Tuesday, 28 December 2021

Selenium headless: bypassing Cloudflare detection in 2021

Hoping an expert can help me with a Selenium/Cloudflare mystery. I can get a website to load in normal (non-headless) Selenium, but no matter what I try, I can't get it to load in headless.

I have followed the suggestions from the StackOverflow posts like Is there a version of Selenium WebDriver that is not detectable?. I've also looked at all the properties of window and window.navigator objects and fixed all the diffs between headless and non-headless, but somehow headless is still being detected.

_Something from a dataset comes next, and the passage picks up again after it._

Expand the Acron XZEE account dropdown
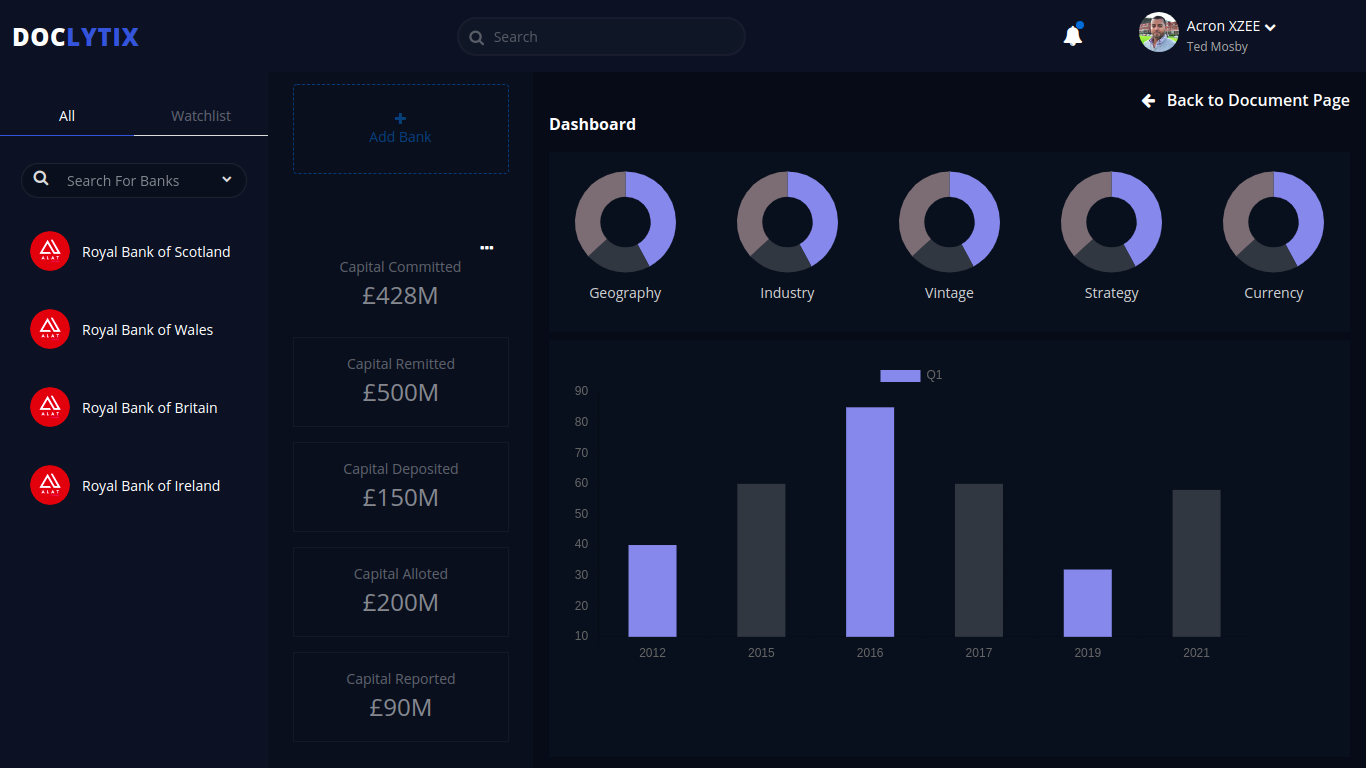Screen dimensions: 1366x768 click(1270, 27)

At this point I am extremely curious how Cloudflare could possibly figure out the difference. Thank you for the time!

List of the things I have tried:

  • User-agent
  • Replace cdc_ with another string in chromedriver
  • options.add_experimental_option("excludeSwitches", ["enable-automation"])
  • options.add_experimental_option('useAutomationExtension', False)
  • options.add_argument('--disable-blink-features=AutomationControlled') (this was necessary to get website to load in non-headless)
  • Set navigator.webdriver = undefined
  • Set navigator.plugins, navigator.languages, and navigator.mimeTypes
  • Set window.ScreenY, window.screenTop, window.outerWidth, window.outerHeight to be nonzero
  • Set window.chrome and window.navigator.chrome
  • Set width and height of images to be nonzero
  • Set WebGL parameters
  • Fix Modernizr

Replicating the experiment

In order to get the website to load in normal (non-headless) Selenium, you have to follow a _blank link from another website (so that the target website opens in another tab). To replicate the experiment, first create an html file with the content <a href="https://poocoin.app" target="_blank">link</a>, and then paste the path to this html file in the following code.

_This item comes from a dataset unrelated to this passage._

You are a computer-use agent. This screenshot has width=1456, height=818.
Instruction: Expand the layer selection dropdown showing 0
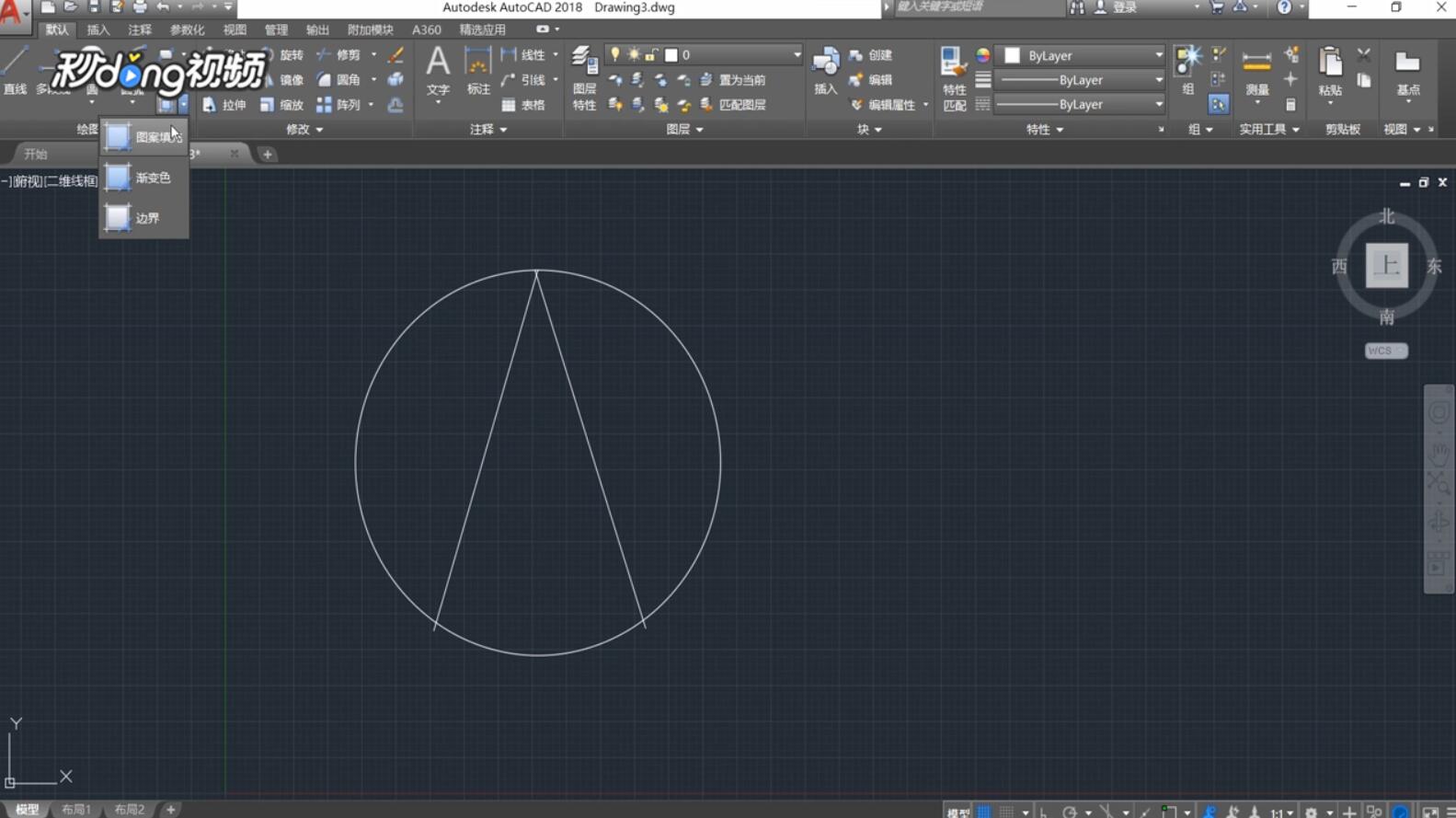797,55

The version below (non-headless) runs fine and loads the website, but if you set options.headless = True, it will get stuck on Cloudflare.

from selenium import webdriver
import time

# Replace this with the path to your html file
FULL_PATH_TO_HTML_FILE = 'file:///Users/simplepineapple/html/url_page.html'

def visit_website(browser):
    browser.get(FULL_PATH_TO_HTML_FILE)
    time.sleep(3)

    links = browser.find_elements_by_xpath("//a[@href]")
    links[0].click()
    time.sleep(10)

    # Switch webdriver focus to new tab so that we can extract html
    tab_names = browser.window_handles
    if len(tab_names) > 1:
        browser.switch_to.window(tab_names[1])

    time.sleep(1)
    html = browser.page_source
    print(html)
    print()
    print()

    if 'Charts' in html:
        print('Success')
    else:
        print('Fail')

    time.sleep(10)


options = webdriver.ChromeOptions()
# If options.headless = True, the website will not load
options.headless = False
options.add_argument("--window-size=1920,1080")
options.add_experimental_option("excludeSwitches", ["enable-automation"])
options.add_experimental_option('useAutomationExtension', False)
options.add_argument('--disable-blink-features=AutomationControlled')
options.add_argument('user-agent=Mozilla/5.0 (Macintosh; Intel Mac OS X 10_15_7) AppleWebKit/537.36 (KHTML, like Gecko) Chrome/90.0.4430.93 Safari/537.36')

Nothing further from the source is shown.